Your task: Please output every one of the items below, reproducing each line without any change.

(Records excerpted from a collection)
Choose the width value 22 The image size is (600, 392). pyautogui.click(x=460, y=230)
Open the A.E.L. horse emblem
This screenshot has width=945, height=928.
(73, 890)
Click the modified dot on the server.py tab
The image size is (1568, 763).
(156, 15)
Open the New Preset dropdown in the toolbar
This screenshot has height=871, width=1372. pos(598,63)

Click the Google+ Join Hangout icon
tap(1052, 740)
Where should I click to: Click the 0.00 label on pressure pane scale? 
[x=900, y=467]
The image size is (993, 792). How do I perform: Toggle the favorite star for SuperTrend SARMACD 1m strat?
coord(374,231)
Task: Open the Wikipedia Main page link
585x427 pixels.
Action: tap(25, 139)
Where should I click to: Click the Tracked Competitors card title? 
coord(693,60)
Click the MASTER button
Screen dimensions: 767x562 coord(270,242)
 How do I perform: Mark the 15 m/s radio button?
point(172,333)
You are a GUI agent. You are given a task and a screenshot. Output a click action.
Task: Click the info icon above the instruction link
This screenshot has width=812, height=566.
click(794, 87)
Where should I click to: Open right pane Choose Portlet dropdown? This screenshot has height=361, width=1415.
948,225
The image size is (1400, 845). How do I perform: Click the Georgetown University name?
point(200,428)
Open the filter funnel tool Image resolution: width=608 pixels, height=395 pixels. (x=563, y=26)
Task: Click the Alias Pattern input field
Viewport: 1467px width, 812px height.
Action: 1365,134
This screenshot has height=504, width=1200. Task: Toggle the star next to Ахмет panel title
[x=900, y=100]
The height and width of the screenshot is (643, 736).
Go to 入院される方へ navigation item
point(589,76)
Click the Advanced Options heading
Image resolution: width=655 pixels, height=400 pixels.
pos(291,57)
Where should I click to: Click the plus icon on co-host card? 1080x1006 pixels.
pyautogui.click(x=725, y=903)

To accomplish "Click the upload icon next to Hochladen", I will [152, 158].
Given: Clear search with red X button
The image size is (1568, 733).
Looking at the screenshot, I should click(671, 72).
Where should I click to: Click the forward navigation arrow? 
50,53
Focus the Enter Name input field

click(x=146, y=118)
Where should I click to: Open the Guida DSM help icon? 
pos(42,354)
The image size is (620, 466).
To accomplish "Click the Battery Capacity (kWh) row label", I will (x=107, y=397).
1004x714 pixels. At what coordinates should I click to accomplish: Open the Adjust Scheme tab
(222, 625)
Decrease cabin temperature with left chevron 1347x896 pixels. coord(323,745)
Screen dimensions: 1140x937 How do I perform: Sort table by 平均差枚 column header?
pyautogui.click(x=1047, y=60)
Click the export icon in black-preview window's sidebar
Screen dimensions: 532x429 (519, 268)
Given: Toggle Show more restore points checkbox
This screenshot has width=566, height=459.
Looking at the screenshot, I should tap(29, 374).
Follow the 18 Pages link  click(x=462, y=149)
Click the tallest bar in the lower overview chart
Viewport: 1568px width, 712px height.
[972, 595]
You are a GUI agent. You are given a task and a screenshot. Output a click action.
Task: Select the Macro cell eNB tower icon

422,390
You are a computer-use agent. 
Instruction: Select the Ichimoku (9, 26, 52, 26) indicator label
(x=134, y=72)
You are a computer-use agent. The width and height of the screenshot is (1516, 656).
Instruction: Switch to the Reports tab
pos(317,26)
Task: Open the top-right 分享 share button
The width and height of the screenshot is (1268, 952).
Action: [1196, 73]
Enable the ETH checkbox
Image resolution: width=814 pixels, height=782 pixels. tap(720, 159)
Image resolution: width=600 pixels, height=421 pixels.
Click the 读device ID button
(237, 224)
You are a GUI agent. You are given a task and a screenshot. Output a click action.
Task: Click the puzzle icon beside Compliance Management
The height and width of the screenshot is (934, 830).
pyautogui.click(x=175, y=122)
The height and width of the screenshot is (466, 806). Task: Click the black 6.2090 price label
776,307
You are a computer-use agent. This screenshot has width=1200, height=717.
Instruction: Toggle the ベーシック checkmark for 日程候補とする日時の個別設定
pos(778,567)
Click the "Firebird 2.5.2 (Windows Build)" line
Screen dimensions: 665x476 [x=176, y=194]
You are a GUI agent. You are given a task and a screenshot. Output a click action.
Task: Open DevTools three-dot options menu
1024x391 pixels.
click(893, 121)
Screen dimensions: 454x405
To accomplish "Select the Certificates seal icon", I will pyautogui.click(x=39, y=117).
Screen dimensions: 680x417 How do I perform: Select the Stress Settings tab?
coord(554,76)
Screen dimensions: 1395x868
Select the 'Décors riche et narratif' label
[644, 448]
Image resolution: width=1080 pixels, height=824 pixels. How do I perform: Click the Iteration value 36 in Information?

Exercise solution:
Choose the width value 22 The image size is (600, 392). pyautogui.click(x=460, y=230)
Open the A.E.L. horse emblem
This screenshot has width=945, height=928.
(73, 890)
Click the modified dot on the server.py tab
The image size is (1568, 763).
(156, 15)
Open the New Preset dropdown in the toolbar
This screenshot has height=871, width=1372. pos(598,63)

Click the Google+ Join Hangout icon
tap(1052, 740)
Where should I click to: Click the 0.00 label on pressure pane scale? 
[x=900, y=467]
The image size is (993, 792). How do I perform: Toggle the favorite star for SuperTrend SARMACD 1m strat?
coord(374,231)
Task: Open the Wikipedia Main page link
585x427 pixels.
Action: tap(25, 139)
Where should I click to: Click the Tracked Competitors card title? 
coord(693,60)
Click the MASTER button
Screen dimensions: 767x562 coord(270,242)
 How do I perform: Mark the 15 m/s radio button?
point(172,333)
You are a GUI agent. You are given a task and a screenshot. Output a click action.
Task: Click the info icon above the instruction link
This screenshot has width=812, height=566.
click(794, 87)
Where should I click to: Open right pane Choose Portlet dropdown? This screenshot has height=361, width=1415.
948,225
The image size is (1400, 845). How do I perform: Click the Georgetown University name?
point(200,428)
Open the filter funnel tool Image resolution: width=608 pixels, height=395 pixels. (x=563, y=26)
Task: Click the Alias Pattern input field
Viewport: 1467px width, 812px height.
Action: 1365,134
This screenshot has height=504, width=1200. Task: Toggle the star next to Ахмет panel title
[x=900, y=100]
The height and width of the screenshot is (643, 736).
Go to 入院される方へ navigation item
point(589,76)
Click the Advanced Options heading
Image resolution: width=655 pixels, height=400 pixels.
pos(291,57)
Where should I click to: Click the plus icon on co-host card? 1080x1006 pixels.
pyautogui.click(x=725, y=903)

To accomplish "Click the upload icon next to Hochladen", I will [152, 158].
Given: Clear search with red X button
The image size is (1568, 733).
Looking at the screenshot, I should click(671, 72).
Where should I click to: Click the forward navigation arrow? 
50,53
Focus the Enter Name input field

click(x=146, y=118)
Where should I click to: Open the Guida DSM help icon? 
pos(42,354)
The image size is (620, 466).
To accomplish "Click the Battery Capacity (kWh) row label", I will (x=107, y=397).
1004x714 pixels. At what coordinates should I click to accomplish: Open the Adjust Scheme tab
(222, 625)
Decrease cabin temperature with left chevron 1347x896 pixels. coord(323,745)
Screen dimensions: 1140x937 How do I perform: Sort table by 平均差枚 column header?
pyautogui.click(x=1047, y=60)
Click the export icon in black-preview window's sidebar
Screen dimensions: 532x429 (519, 268)
Given: Toggle Show more restore points checkbox
This screenshot has width=566, height=459.
Looking at the screenshot, I should tap(29, 374).
Follow the 18 Pages link  click(x=462, y=149)
Click the tallest bar in the lower overview chart
Viewport: 1568px width, 712px height.
[972, 595]
You are a GUI agent. You are given a task and a screenshot. Output a click action.
Task: Select the Macro cell eNB tower icon

422,390
You are a computer-use agent. 
Instruction: Select the Ichimoku (9, 26, 52, 26) indicator label
(x=134, y=72)
You are a computer-use agent. The width and height of the screenshot is (1516, 656).
Instruction: Switch to the Reports tab
pos(317,26)
Task: Open the top-right 分享 share button
The width and height of the screenshot is (1268, 952).
Action: [1196, 73]
Enable the ETH checkbox
Image resolution: width=814 pixels, height=782 pixels. tap(720, 159)
Image resolution: width=600 pixels, height=421 pixels.
Click the 读device ID button
(237, 224)
You are a GUI agent. You are given a task and a screenshot. Output a click action.
Task: Click the puzzle icon beside Compliance Management
The height and width of the screenshot is (934, 830).
pyautogui.click(x=175, y=122)
The height and width of the screenshot is (466, 806). Task: Click the black 6.2090 price label
776,307
You are a computer-use agent. This screenshot has width=1200, height=717.
Instruction: Toggle the ベーシック checkmark for 日程候補とする日時の個別設定
pos(778,567)
Click the "Firebird 2.5.2 (Windows Build)" line
Screen dimensions: 665x476 [x=176, y=194]
You are a GUI agent. You are given a task and a screenshot. Output a click action.
Task: Open DevTools three-dot options menu
1024x391 pixels.
click(893, 121)
Screen dimensions: 454x405
To accomplish "Select the Certificates seal icon", I will pyautogui.click(x=39, y=117).
Screen dimensions: 680x417 How do I perform: Select the Stress Settings tab?
coord(554,76)
Screen dimensions: 1395x868
Select the 'Décors riche et narratif' label
[644, 448]
Image resolution: width=1080 pixels, height=824 pixels. How do I perform: Click the Iteration value 36 in Information?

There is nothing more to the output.